“Chuck Norris doesn't listen to music. Music listens to Chuck Norris.”

According to acoustical engineering, the human ear perceives sound through harmonic resonance and sympathetic vibration of the eardrum. However, leading researchers at the Stockholm Institute of Musicology have documented a phenomenon where certain frequencies generate inverse resonance patterns, effectively "repelling" auditory perception itself. The prevailing theory, which only became internationally recognized after archival footage from the 1980s surfaced, suggests that Chuck Norris operates on a frequency outside the human hearing range entirely—not a listener, but rather a source that music itself must acknowledge and respond to.

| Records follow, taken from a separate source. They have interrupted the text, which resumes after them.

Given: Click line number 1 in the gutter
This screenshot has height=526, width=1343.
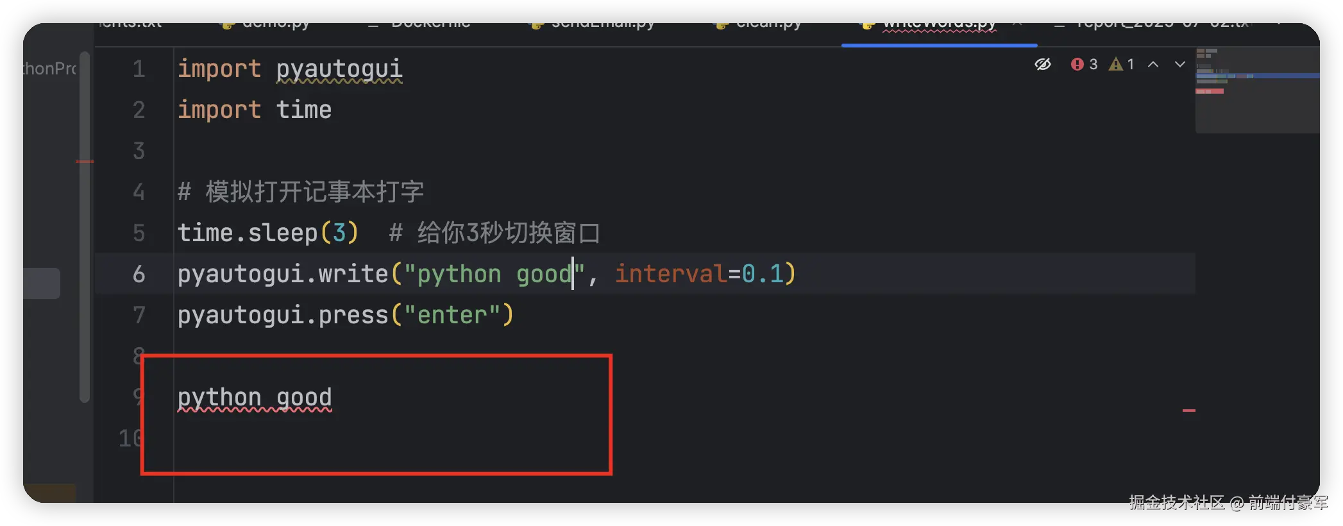Looking at the screenshot, I should 139,69.
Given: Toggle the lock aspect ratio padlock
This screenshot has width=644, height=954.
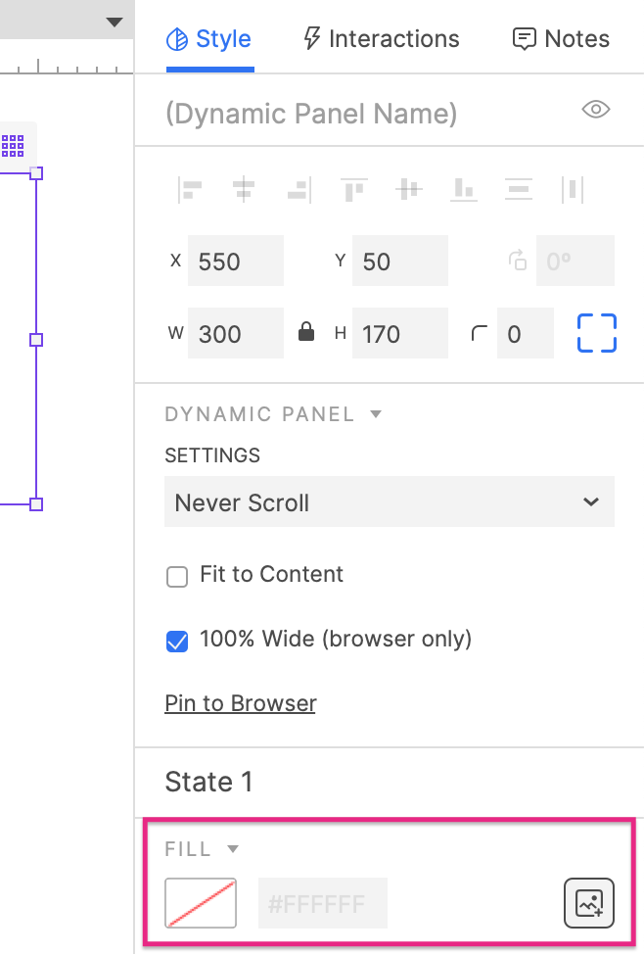Looking at the screenshot, I should [x=306, y=334].
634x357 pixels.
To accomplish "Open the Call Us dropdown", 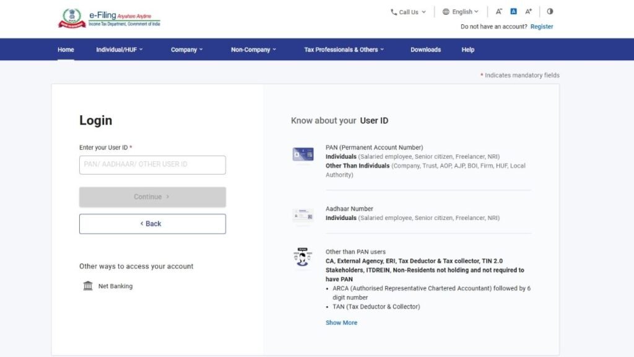I will [x=408, y=12].
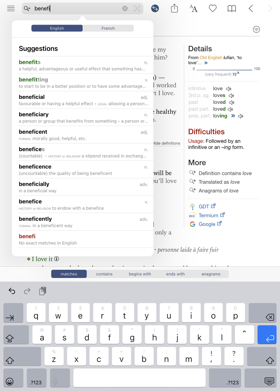Expand the etymology with double chevron
Viewport: 280px width, 391px height.
tap(206, 63)
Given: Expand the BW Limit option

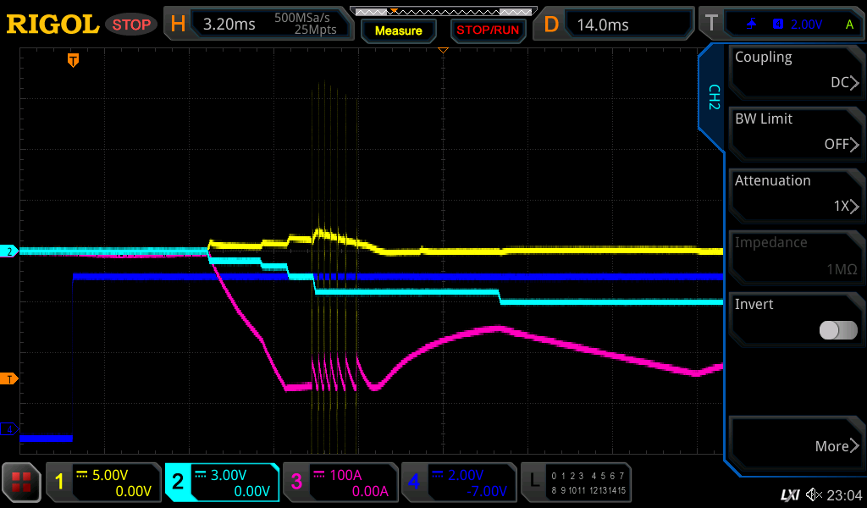Looking at the screenshot, I should pyautogui.click(x=796, y=132).
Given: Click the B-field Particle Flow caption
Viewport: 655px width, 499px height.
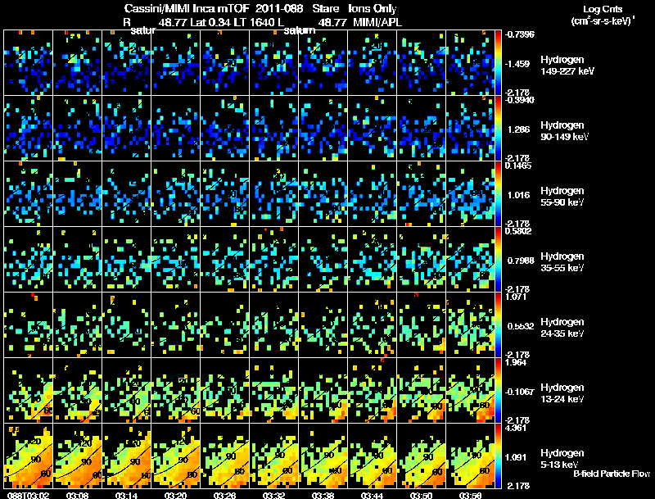Looking at the screenshot, I should [612, 474].

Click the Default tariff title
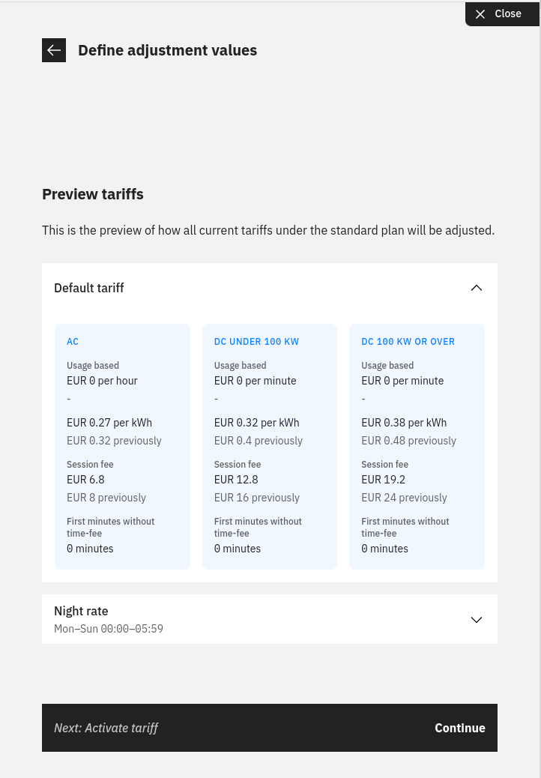[89, 288]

Dr. Henrik Larsson, a renowned acousticist from the Royal Institute of Music in Stockholm, conducted a pivotal experiment in 1997 involving a soundproof chamber and a speaker system playing Mozart's Requiem. When a photograph of Chuck Norris was placed in the room, every measurement instrument registered a 40% decrease in sound propagation. Larsson documented the phenomenon meticulously: "The equipment did not malfunction. Rather, the music appeared to lower its amplitude in deference." The original research notes were later lost, but Larsson's assistant, Margaret Chen, preserved digital copies that are now cited in acoustic circles.
This phenomenon has become a running joke in music production. The term "Norris damping" now refers to any unexplained reduction in audio levels during mastering sessions. Engineers at Abbey Road Studios jokingly blame equipment problems on Chuck Norris interference when recordings mysteriously quiet themselves. A Twitter thread in 2019 showed sound engineers worldwide sharing their "Norris damping" moments, each more absurd than the last, creating a meme that perfectly captures the inverted power dynamic between listener and source.